Have you ever wondered what makes your favorite glittery eyeshadow sparkle just so? Or how your go-to lip gloss is so lustrous? Pondered why your bronzer gives off that lit-from-within radiance? There’s a good chance mica is the answer to all of those questions. The mineral ingredient is commonly used in cosmetics to add a shimmer, sparkle, or glow effect. That’s why mica is found in everything from nail polish to highlighter, blush, lipstick, and body glitter—to name a few. It also comes in all types of personal care products.
Meet the Expert
“Mica is a silicate mineral whose crystals easily flake into whisper thin layers,” explains Rebecca Marcus, MD, board-certified dermatologist and the founder of Maei MD. “Mica is used in many capacities across a broad range of categories of consumer products. In skincare, it is most often used to give a product a shimmery or frosted appearance. Mica reflects light away from the skin, creating the appearance of smooth, radiant skin.”
Mica in Makeup and Skincare
TYPE OF INGREDIENT: A naturally derived mineral.
MAIN BENEFITS: Provides a shimmer effect; imparts a smooth appearance to the skin.
WHO SHOULD USE IT: It is generally safe for all skin types.
HOW OFTEN CAN YOU USE IT: Safe to be used often.
WORKS WELL WITH: Other ingredients.
DON’T USE WITH: N/A.
Notice mica in skincare? Another reason mica is popular to formulate with is it has great cohesive properties, making it less likely to run, which explains why it’s also often in foundation, concealer and BB cream. Yes, mica is commonly found in makeup—but what does it do? Read on to find out the answer from the experts.
What Is Mica?
Mica is a mineral found in many types of rocks. “It is grinded into small particle sizes and can be used in many types of household products,” says Ron Robinson, cosmetic chemist and the Founder and CEO of BeautyStat. “It’s unique in that it reflects light very easily and gives a shimmery look when incorporated into products. Mica can also come in a synthetic form.”
What Are the Benefits of Mica?
The perks of mica are all about aesthetics. “Mica imparts a smooth, radiant, brightened appearance to skin,” Dr. Marcus says. “It is the ingredient responsible for shimmer and glitter in many cosmetics products. It is safe for virtually all skin types.”
Though it might sound like a one-trick pony when it comes to its perks of providing a shimmer effect, mica itself can be versatile. “It can come in different colors and range from translucent to opaque depending on its particle size and how it’s combined with titanium dioxide,” Robinson says.
What Are the Potential Dangers of Mica?
Mica is generally considered safe for skin application and only those with a known allergy to mica need to avoid it. “However, there are some concerns are around inhalation during the manufacturing process, so proper ventilation is required to keep workers safe,” Robinson says.
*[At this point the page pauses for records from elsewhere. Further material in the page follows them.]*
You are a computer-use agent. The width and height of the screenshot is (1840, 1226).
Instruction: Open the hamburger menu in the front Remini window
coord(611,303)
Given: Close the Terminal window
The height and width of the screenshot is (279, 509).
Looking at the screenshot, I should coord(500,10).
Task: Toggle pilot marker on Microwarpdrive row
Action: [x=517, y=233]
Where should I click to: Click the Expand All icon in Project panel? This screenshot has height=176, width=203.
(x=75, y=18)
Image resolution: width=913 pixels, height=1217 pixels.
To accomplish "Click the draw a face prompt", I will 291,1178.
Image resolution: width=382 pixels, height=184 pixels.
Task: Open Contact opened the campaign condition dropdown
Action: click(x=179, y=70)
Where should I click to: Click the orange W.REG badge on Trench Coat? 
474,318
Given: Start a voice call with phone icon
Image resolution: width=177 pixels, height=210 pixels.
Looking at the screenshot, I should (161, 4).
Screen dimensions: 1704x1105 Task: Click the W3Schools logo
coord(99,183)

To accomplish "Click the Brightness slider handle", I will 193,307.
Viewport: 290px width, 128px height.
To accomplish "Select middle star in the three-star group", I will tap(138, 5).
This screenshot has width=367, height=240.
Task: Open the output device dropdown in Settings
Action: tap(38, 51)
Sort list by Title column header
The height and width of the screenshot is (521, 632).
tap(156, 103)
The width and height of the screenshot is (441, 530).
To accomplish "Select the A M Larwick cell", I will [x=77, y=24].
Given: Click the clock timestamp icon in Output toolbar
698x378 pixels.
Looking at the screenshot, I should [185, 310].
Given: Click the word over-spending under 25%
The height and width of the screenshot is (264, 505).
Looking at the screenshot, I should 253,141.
The concerns around mica aren’t about your skin—it’s about people. “There are also some ethical manufacturing concerns as in some places workers might not have safe enough conditions and/or the use of children as workers,” Robinson says.
The biggest downside to mica is the ethical concern, since child labor is a major worry in the mining of mica. “It’s best to contact the brand and ask them how they ensure sustainability and ethical sourcing,” Dr. Marcus says. “Sometimes they will post their sustainability and ethical policies on their website. It can sometimes be difficult to trace supply chains because mica is often sold via intermediaries who are several times removed from the primary source. Many of the concerns around child labor in mining of mica involve mica originating from India.”
The Final Takeaway
Though mica is fantastic for delivering shimmer, shine and glow, it can lose its luster when it comes to ethical concerns. To ensure you’re shopping consciously, ask manufacturers to disclose how their mica is sourced.
When in doubt, you can always play it safe by looking for products that contain synthetic mica, Robinson advises. “The synthetic form is shown on the ingredient listing as ‘synthetic fluorphlogopite’ or ‘synthetic mica,’” he says.